Por favor, reproduza na íntegra o texto sobre asma na gravidez.
=== TRECHO DO DOCUMENTO ===
Asma na gravidez, como tratar!

A asma é uma doença crônica caracterizada pela inflamação dos brônquios, causando a contração dos mesmos, e atrapalhando a passagem de ar para os pulmões. Seus principais sintomas que aparecem durante as crises são tosse, falta de ar e chiado no peito. As gestantes asmáticas precisam tomar muito cuidado, para prevenir as crises e tratar a doença caso resolva aparecer, pois a dificuldade de respirar é capaz de diminuir o fornecimento de oxigênio para o bebê, causando diversos problemas para ambos. Nossa matéria de hoje vai falar tudo sobre a melhor forma de cuidar da asma na gravidez!

asma na gravidez

 

Asma na gravidez

Todo cuidado é pouco durante a gestação, não é mesmo? Principalmente para garantir a perfeita saúde do pequeno que está sendo gerado. No caso das gestantes asmáticas é preciso que o tratamento com as chamadas “bombinhas” não sejam interrompidos, e que a grávida evite o contato com todas as substâncias capazes de gerar uma crise, como poeira, pólen, cães, gatos, perfumes e aromas mais fortes.
=== MATERIAL EXTRAÍDO ===
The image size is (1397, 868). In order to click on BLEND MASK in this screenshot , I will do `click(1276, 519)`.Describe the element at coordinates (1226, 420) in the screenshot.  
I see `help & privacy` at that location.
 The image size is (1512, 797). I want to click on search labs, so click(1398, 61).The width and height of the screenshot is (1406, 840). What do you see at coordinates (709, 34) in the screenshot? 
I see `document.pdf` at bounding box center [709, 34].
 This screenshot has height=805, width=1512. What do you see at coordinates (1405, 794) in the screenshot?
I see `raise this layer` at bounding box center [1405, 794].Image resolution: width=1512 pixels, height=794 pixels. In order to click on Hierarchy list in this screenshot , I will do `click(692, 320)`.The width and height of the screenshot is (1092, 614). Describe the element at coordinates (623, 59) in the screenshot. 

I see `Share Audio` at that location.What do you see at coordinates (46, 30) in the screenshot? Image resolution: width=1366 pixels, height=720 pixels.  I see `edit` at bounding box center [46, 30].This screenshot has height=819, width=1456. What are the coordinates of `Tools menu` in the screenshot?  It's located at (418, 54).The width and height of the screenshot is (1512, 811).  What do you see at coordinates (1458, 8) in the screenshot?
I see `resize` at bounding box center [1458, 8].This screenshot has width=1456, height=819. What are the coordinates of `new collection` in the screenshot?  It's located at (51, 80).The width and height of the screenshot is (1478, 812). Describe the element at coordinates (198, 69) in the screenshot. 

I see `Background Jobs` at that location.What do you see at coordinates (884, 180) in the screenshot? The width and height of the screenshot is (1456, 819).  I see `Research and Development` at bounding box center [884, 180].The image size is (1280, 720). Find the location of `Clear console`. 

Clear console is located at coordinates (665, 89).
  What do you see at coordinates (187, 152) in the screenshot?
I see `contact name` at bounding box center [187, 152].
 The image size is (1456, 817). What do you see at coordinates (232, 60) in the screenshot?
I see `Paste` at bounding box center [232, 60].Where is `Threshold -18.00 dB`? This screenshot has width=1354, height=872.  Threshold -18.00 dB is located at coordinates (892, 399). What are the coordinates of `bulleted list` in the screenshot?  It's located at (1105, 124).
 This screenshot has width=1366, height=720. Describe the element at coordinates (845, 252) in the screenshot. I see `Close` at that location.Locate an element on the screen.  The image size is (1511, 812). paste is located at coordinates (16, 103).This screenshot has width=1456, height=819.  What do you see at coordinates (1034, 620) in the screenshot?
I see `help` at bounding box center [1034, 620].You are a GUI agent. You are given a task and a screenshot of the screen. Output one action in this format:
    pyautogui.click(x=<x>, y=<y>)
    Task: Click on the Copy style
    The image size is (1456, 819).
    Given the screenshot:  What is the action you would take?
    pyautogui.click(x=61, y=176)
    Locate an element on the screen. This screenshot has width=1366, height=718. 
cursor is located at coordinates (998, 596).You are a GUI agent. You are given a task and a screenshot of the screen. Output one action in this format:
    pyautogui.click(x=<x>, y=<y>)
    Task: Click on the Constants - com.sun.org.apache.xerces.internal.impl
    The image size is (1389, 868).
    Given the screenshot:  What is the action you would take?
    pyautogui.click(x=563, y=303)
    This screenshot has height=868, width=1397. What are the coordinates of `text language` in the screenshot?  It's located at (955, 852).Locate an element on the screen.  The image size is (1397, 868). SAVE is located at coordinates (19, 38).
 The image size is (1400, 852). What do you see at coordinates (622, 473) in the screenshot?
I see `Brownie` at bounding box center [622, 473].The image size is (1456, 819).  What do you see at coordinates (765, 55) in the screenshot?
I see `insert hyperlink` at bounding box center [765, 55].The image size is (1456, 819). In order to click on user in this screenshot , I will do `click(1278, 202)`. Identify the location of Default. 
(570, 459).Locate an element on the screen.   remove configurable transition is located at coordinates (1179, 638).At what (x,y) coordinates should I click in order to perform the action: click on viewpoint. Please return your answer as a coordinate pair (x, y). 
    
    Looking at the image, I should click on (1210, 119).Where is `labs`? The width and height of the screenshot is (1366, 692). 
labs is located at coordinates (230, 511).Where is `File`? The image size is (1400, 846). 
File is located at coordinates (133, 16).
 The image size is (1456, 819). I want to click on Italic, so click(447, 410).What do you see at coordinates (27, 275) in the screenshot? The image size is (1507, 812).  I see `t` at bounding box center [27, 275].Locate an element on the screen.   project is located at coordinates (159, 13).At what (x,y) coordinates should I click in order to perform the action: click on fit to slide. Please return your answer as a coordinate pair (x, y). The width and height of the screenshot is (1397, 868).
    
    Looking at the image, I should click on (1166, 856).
===
▶ **RESULTADO DA TAREFA**:
Asma na gravidez, como tratar!

A asma é uma doença crônica caracterizada pela inflamação dos brônquios, causando a contração dos mesmos, e atrapalhando a passagem de ar para os pulmões. Seus principais sintomas que aparecem durante as crises são tosse, falta de ar e chiado no peito. As gestantes asmáticas precisam tomar muito cuidado, para prevenir as crises e tratar a doença caso resolva aparecer, pois a dificuldade de respirar é capaz de diminuir o fornecimento de oxigênio para o bebê, causando diversos problemas para ambos. Nossa matéria de hoje vai falar tudo sobre a melhor forma de cuidar da asma na gravidez!

asma na gravidez

 

Asma na gravidez

Todo cuidado é pouco durante a gestação, não é mesmo? Principalmente para garantir a perfeita saúde do pequeno que está sendo gerado. No caso das gestantes asmáticas é preciso que o tratamento com as chamadas “bombinhas” não sejam interrompidos, e que a grávida evite o contato com todas as substâncias capazes de gerar uma crise, como poeira, pólen, cães, gatos, perfumes e aromas mais fortes.